[Collected data]
========================================

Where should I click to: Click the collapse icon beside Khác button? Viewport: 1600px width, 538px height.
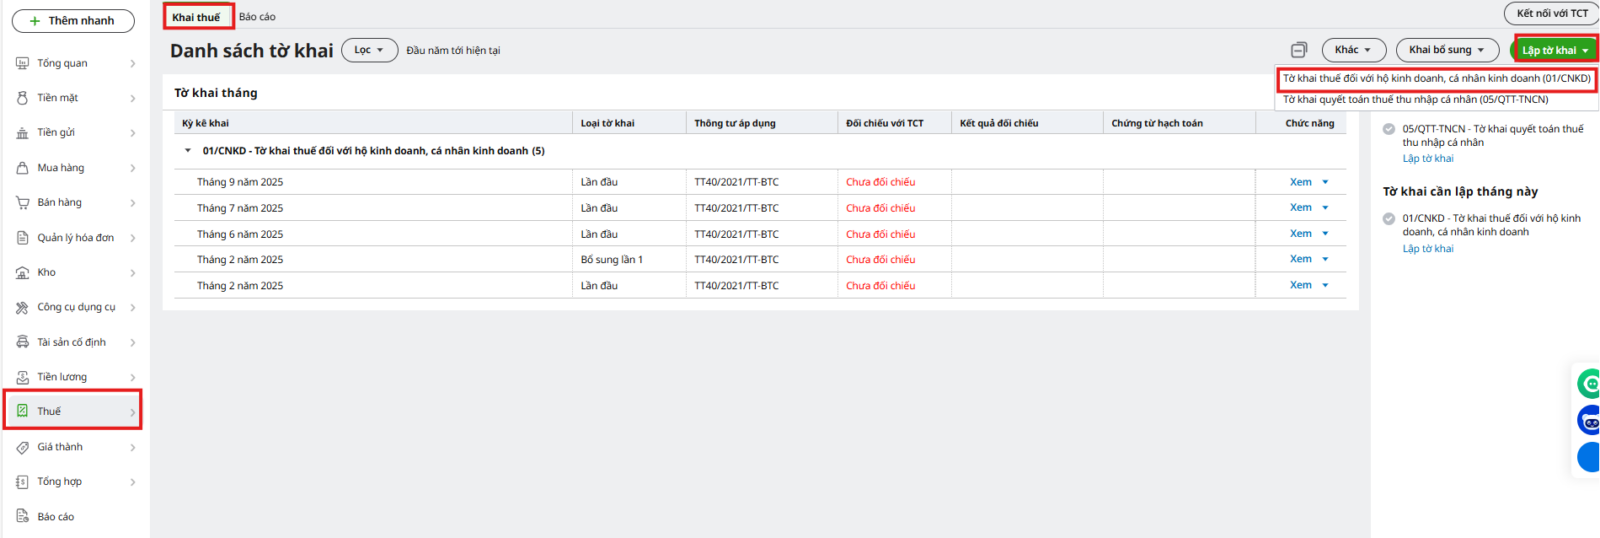coord(1298,50)
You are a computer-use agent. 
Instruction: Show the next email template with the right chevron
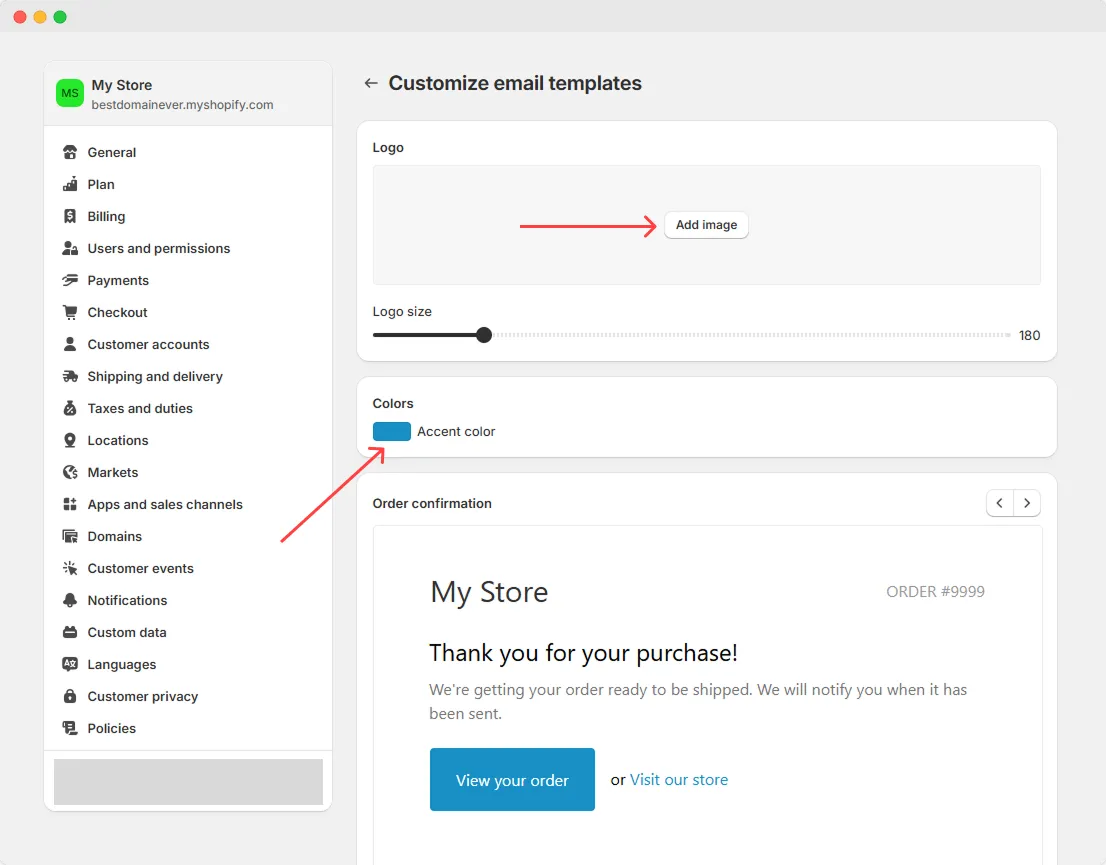(1027, 503)
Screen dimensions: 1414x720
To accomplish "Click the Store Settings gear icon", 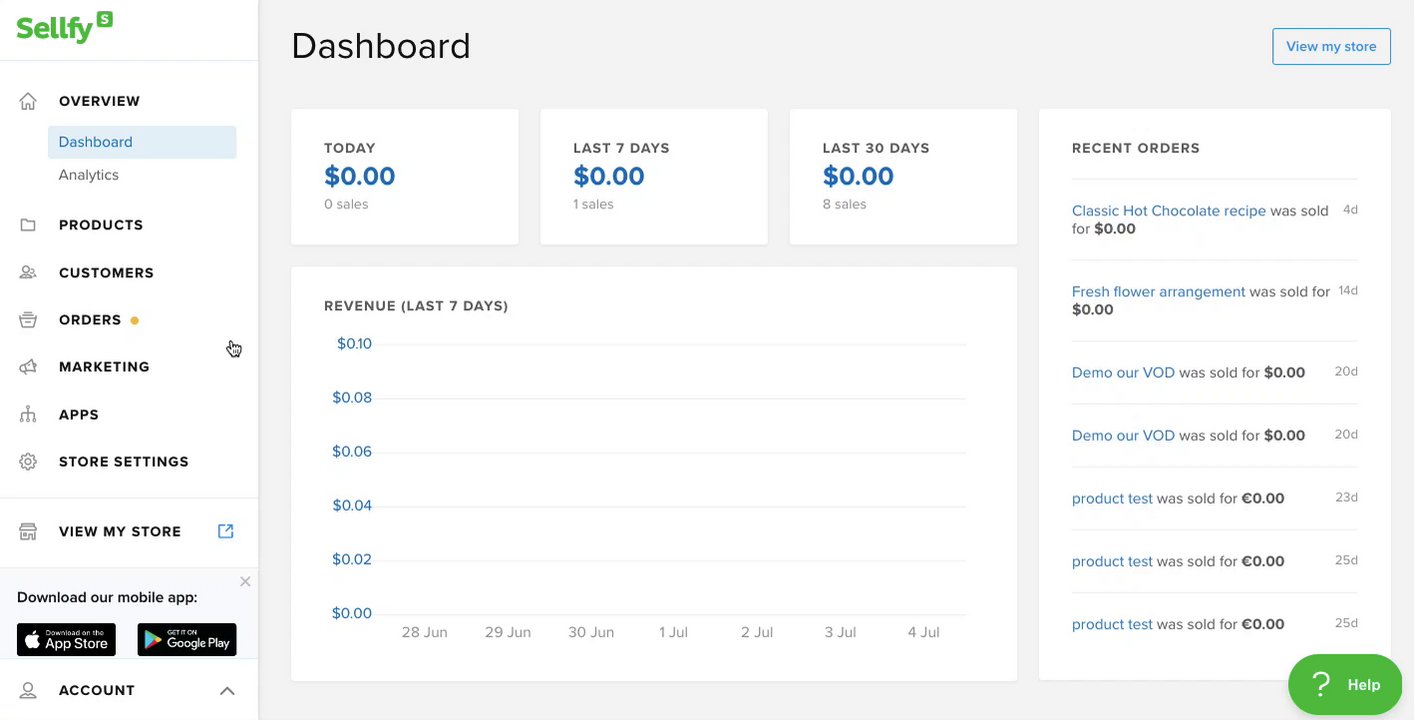I will point(28,462).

========================================

The line with "Screen dimensions: 1414x720" ends the range, and the first line of the data begins it; repeat exactly those lines and nothing more, omitting pictures.

Where should I click to: Click the collapse icon beside Khác button? Viewport: 1600px width, 538px height.
coord(1298,50)
You are a computer-use agent. 
Instruction: Show the next email template with the right chevron
(1027, 503)
Screen dimensions: 1414x720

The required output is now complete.